2. Bandwidth Allocation by Transfer Type

USB 2.0 allocates bandwidth differently based on the transfer type, prioritizing real-time data (e.g., audio/video) while ensuring reliability for other data types:

• Control Transfers:
  Used for device configuration and management (e.g., enumeration, command execution). They have the lowest bandwidth priority but are guaranteed to complete. Bandwidth usage is minimal, as control data is typically small (e.g., descriptor requests via Endpoint 0).
• Isochronous Transfers:
  Prioritize real-time delivery (e.g., audio streams, video feeds) over error correction. They reserve a fixed amount of bandwidth to ensure consistent data flow:
  • Full-Speed: Up to 1023 bytes per frame (1 frame = 1ms), totaling ~8 Mbps (after accounting for overhead).
  • High-Speed: Up to 1024 bytes per microframe (1 microframe = 125µs), with a maximum of 16 microframes per frame, allowing ~53 Mbps (sustained) for real-time data.
    Note: Isochronous transfers do not retransmit lost data, making them suitable for time-sensitive applications where minor data loss is acceptable.
• Interrupt Transfers:
  Used for devices requiring periodic, low-latency data transmission (e.g., keyboards, joysticks). They are allocated bandwidth based on their polling interval (e.g., 10ms for a mouse):
  • Full-Speed: Maximum packet size of 64 bytes per transfer, with bandwidth limited to ensure responsiveness without overwhelming the bus.
  • High-Speed: Supports larger packets (up to 1024 bytes) and shorter polling intervals, allowing higher bandwidth for devices like touchscreens.
• Bulk Transfers:
  Used for large, non-time-sensitive data (e.g., file transfers, printer data).

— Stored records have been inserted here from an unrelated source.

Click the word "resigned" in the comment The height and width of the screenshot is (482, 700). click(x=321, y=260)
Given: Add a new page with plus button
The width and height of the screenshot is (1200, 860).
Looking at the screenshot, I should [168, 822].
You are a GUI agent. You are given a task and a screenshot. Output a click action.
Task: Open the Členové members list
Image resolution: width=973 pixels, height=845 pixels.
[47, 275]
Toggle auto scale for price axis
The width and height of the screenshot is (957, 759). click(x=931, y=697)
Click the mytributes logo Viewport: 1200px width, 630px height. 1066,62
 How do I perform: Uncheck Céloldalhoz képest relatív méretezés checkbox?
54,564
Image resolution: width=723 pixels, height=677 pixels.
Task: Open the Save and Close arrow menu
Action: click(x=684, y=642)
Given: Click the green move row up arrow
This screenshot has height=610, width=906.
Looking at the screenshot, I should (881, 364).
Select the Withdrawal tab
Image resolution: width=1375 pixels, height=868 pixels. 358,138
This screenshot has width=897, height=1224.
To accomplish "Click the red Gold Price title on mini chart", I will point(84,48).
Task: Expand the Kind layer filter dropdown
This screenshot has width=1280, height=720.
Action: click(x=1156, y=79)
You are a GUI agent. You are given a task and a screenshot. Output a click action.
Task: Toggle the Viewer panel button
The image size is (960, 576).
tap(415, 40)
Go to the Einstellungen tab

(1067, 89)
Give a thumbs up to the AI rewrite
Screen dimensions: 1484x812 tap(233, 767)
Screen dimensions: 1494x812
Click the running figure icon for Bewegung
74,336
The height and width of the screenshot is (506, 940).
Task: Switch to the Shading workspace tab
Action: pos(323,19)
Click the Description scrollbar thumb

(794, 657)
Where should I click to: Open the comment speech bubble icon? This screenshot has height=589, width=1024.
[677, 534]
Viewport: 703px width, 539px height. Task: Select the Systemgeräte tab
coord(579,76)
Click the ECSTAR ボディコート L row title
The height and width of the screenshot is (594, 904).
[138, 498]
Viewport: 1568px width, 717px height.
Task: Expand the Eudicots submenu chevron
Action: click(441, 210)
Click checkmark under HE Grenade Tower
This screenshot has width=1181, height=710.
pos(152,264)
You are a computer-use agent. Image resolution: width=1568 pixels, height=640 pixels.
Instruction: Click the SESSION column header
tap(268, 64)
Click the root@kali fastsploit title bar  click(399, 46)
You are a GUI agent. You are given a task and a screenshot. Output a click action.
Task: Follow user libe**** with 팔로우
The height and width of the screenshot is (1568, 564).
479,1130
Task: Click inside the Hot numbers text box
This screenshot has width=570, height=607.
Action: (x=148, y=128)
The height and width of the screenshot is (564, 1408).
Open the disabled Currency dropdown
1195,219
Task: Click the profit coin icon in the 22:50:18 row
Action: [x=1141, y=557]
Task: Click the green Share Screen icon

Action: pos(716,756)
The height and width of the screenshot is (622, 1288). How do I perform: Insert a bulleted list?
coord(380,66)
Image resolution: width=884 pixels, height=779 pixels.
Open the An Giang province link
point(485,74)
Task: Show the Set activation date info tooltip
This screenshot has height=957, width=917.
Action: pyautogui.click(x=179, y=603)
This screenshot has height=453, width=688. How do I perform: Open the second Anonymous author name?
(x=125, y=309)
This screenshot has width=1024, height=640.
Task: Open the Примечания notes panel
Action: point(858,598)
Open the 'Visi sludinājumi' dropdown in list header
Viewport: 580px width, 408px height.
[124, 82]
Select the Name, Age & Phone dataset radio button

They use remaining bandwidth after allocations for isochronous and interrupt transfers, maximizing throughput when the bus is idle:
  • Full-Speed: Maximum packet size of 64 bytes, with effective throughput up to ~1.5 MB/s (megabytes per second) (after protocol overhead).
  • High-Speed: Maximum packet size of 512 bytes, enabling effective throughput up to ~53 MB/s (significantly higher than full-speed, though below the 480 Mbps theoretical limit due to overhead).

3. Key Bandwidth Constraints

• Overhead Considerations: The theoretical bandwidth (e.g., 480 Mbps for high-speed) includes protocol overhead (e.g., packet headers, CRC checks, bus arbitration), so actual data throughput is lower (typically ~50-60% of the theoretical limit for high-speed).
• Bus Sharing: USB is a shared bus, meaning all devices on the same bus compete for available bandwidth. The host controller manages bandwidth allocation to prevent conflicts, ensuring that isochronous and interrupt transfers (time-sensitive) receive priority over bulk transfers.

In summary, USB 2.0’s bandwidth characteristics balance flexibility and performance, adapting to diverse device needs from simple peripherals to high-speed data storage and real-time media devices.